122.296 sec (overhead was 0.017 sec)
true.

I’ve temporarily replaced function mpz_lcm with Stein’s algorithm for gcd so I can test both with the same build. Running Stein’s 5 times:

?- bench(lcm, 1000, 200, 300).
3.394 sec (overhead was 0.017 sec)
true.

?- bench(lcm, 1000, 200, 300).
3.397 sec (overhead was 0.017 sec)
true.

?- bench(lcm, 1000, 200, 300).
3.393 sec (overhead was 0.017 sec)
true.

?- bench(lcm, 1000, 200, 300).
3.415 sec (overhead was 0.017 sec)
true.

?- bench(lcm, 1000, 200, 300).
3.410 sec (overhead was 0.017 sec)
true.

Stein’s is over an order of magnitude faster and much more consistent (on this benchmark). Not sure what compiler I’m using but:

?- current_prolog_flag(c_cc,C), current_prolog_flag(c_cflags,CF).
C = cc,
CF = '-fPIC -pthread'.

Standard build instructions ( cmake, ninja, ninja install ).

Surely something is not right.

I guess I was expecting some variability due to the different random number sets, but I wasn’t expecting:

  • so much variability using Euclidean vs. Stein’s
  • over an order of magnitude difference between the two based on:

Jan’s only seeing a difference of a factor of 3.

Bottom line: I hesitate to make any design decisions based on benchmark results in my environment.

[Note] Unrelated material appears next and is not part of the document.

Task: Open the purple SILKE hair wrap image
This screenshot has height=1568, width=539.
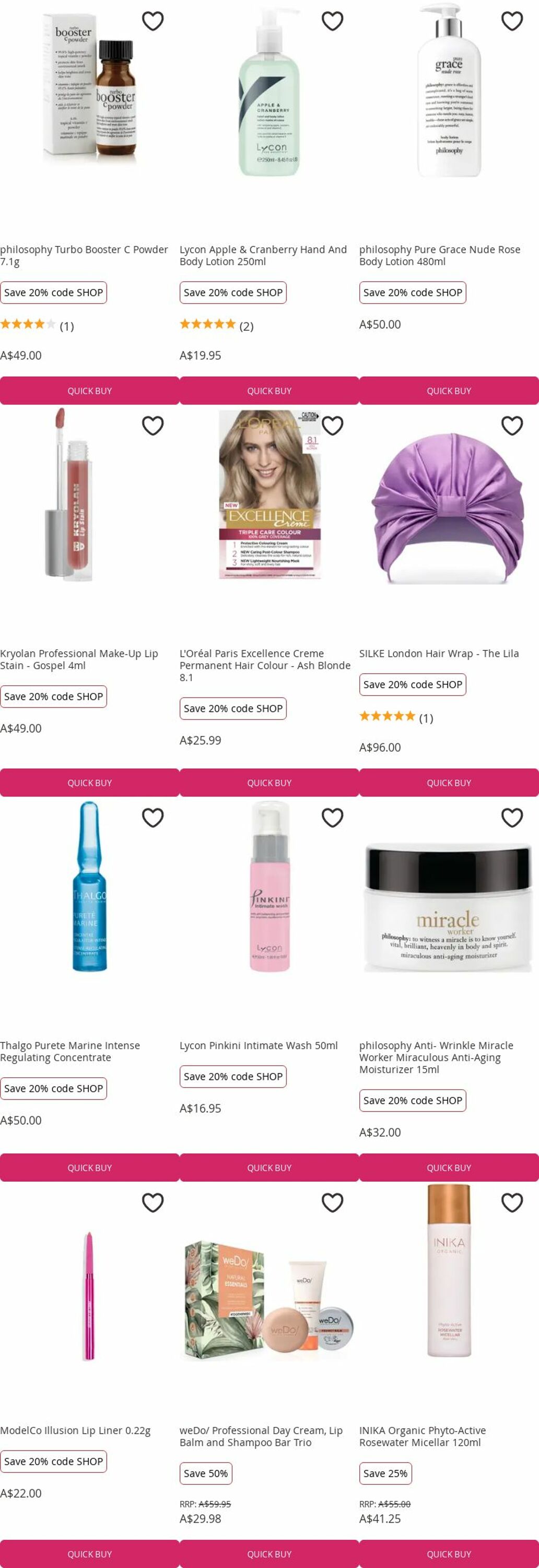Action: [449, 507]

We also have a problem with the mpz_scan1 function (lsb). Using GMP:

?- between(0,16,N), X is lsb(2^64+N), format("~d ",[X]),fail.
64 0 1 0 2 0 1 0 3 0 1 0 2 0 1 0 4 
false.

Using libBF emulation:

?- between(0,16,N), X is lsb(2^64+N), format("~d ",[X]),fail.
64 0 1 -63 2 -62 1 -63 3 -61 1 -63 2 -62 1 -63 4 
false.

The numbers you show repeat on Linux on AMD 3950X, gcc 11, be it that I get about 3 times faster results. Variation is more or less the same though. We probably need a bit more sophisticated code to evaluate :slight_smile: My measurements were on M1, with a poorly configured LibBF (using 32 bit limbs) I guess we can also get some speedup by switching to native machine integers when our numbers fit.

Pushed a fix for that. Also added mpq_set_d() and fixed mpz_com().

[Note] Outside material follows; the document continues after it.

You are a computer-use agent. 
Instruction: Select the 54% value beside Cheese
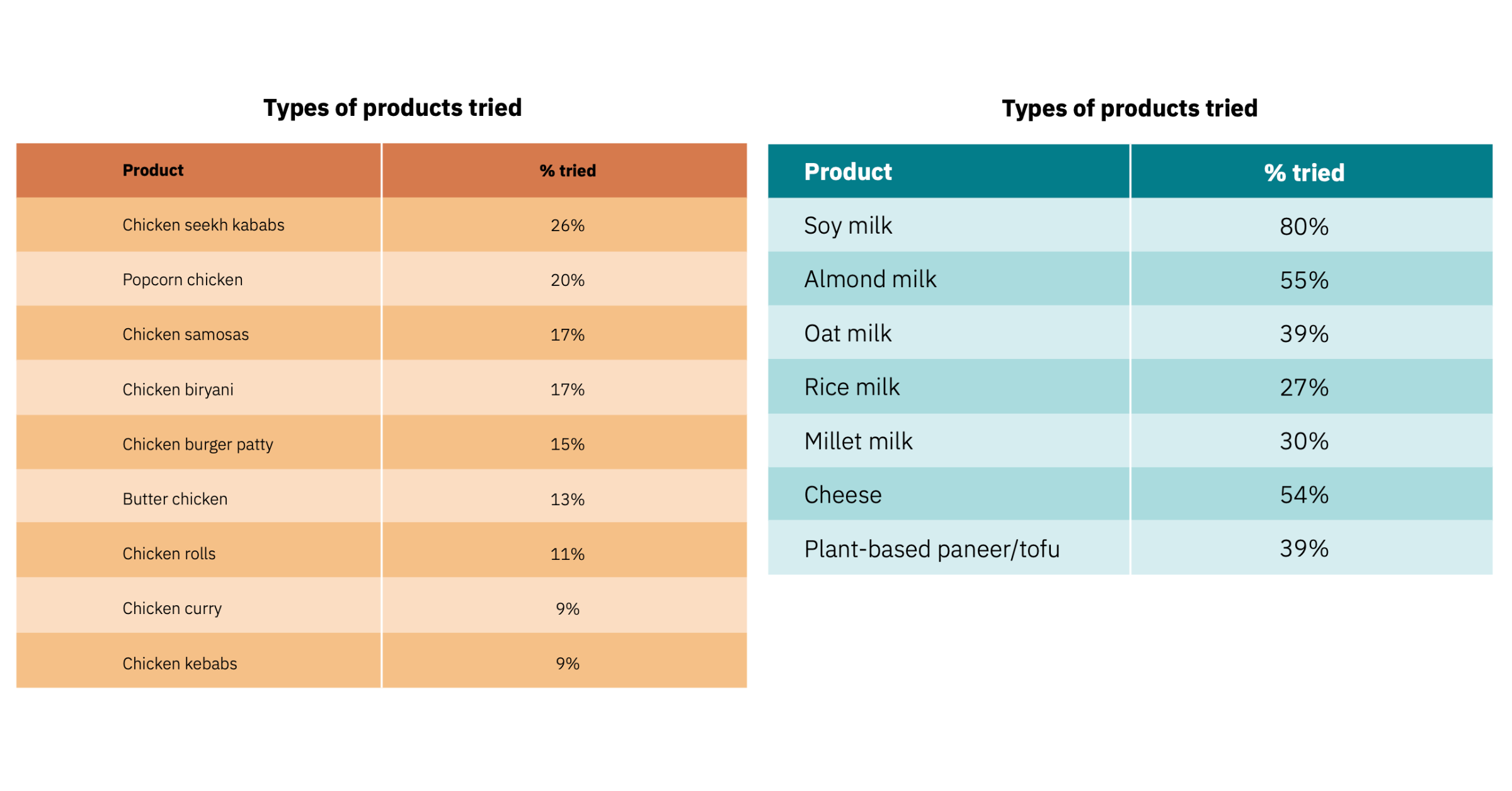click(x=1303, y=495)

So here’s a version that uses mpz_scan1 and does multiple bit shifts as per @j4n_bur53 's suggestion. Seems to run about 10% faster than previous version on current benchmark.

mpz_gcd
void
mpz_gcd(mpz_t r, const mpz_t n1, const mpz_t n2)
{ bf_t a, b;
  mp_bitcnt_t als1, bls1, k;

  if ( bf_is_zero(n1) )
  { mpz_abs(r, n2);
    return;
  }
  if ( bf_is_zero(n2) )
  { mpz_abs(r, n1);
    return;
  }

  mpz_init(&a);
  mpz_init(&b);
  // gcd is always positive
  mpz_abs(&a, n1);
  mpz_abs(&b, n2);
  int d = 0;
  while (mpz_cmp(&a, &b) != 0)
  { als1 = mpz_scan1(&a, 0);
    bls1 = mpz_scan1(&b, 0);
   switch ((als1 == 0)*2 +(bls1 == 0))
    { case 0: // both even
        k = -bf_min(als1,bls1);
        mul_2exp(&a, k);
        mul_2exp(&b, k);
        d = d-k;  // add offset (k is negative)
        break;
      case 1: // a even, b odd
        mul_2exp(&a, -als1);
        break;
      case 2: // a odd, b even
        mul_2exp(&b, -bls1);
        break;
      case 3: // both odd, use r as temporary for swapping
        mpz_sub(r, &a, &b);
        if (r->sign)
        { mpz_set(&b, &a);  // a < b --> a0    -> b1
          bf_neg(r);
          mpz_set(&a, r);   //           b0-a0 -> a1
        } else {
          mpz_set(&a, &b);  // a > b --> b0    -> a1
          mpz_set(&b, r);   //           a0-b0 -> b1
        }
        break;      
    }
  } 
  
  mul_2exp(&a, d);   // a==b, so we're done, a*2^d -> r
  mpz_set(r, &a);
  mpz_clear(&a);
  mpz_clear(&b);
  return;
}

Substituting this for lcm:

?- bench(lcm,1000,200,300).
3.106 sec (overhead was 0.019 sec)
true.

I’m going to look into the root functions before I try any more tuning.

Great. I’ll try to merge these (did some cleanup, notably use mpz_* types and functions. As all is inlined, this comes at 0 overhead). Could you use PR’s instead? That makes it a little easier to manage …

Agree. Gcd isn’t perfect yet, but I’m now fairly convinced we can get it fast enough. That was also the approach with the rest of the code: it didn’t need to be perfect, not even correct. It just needs to convince us it is not going to be a show-stopper. the root functions seem to be the only serious thing lacking.

edit Merged and pushed to the libbf branch. Indeed is about 10% faster.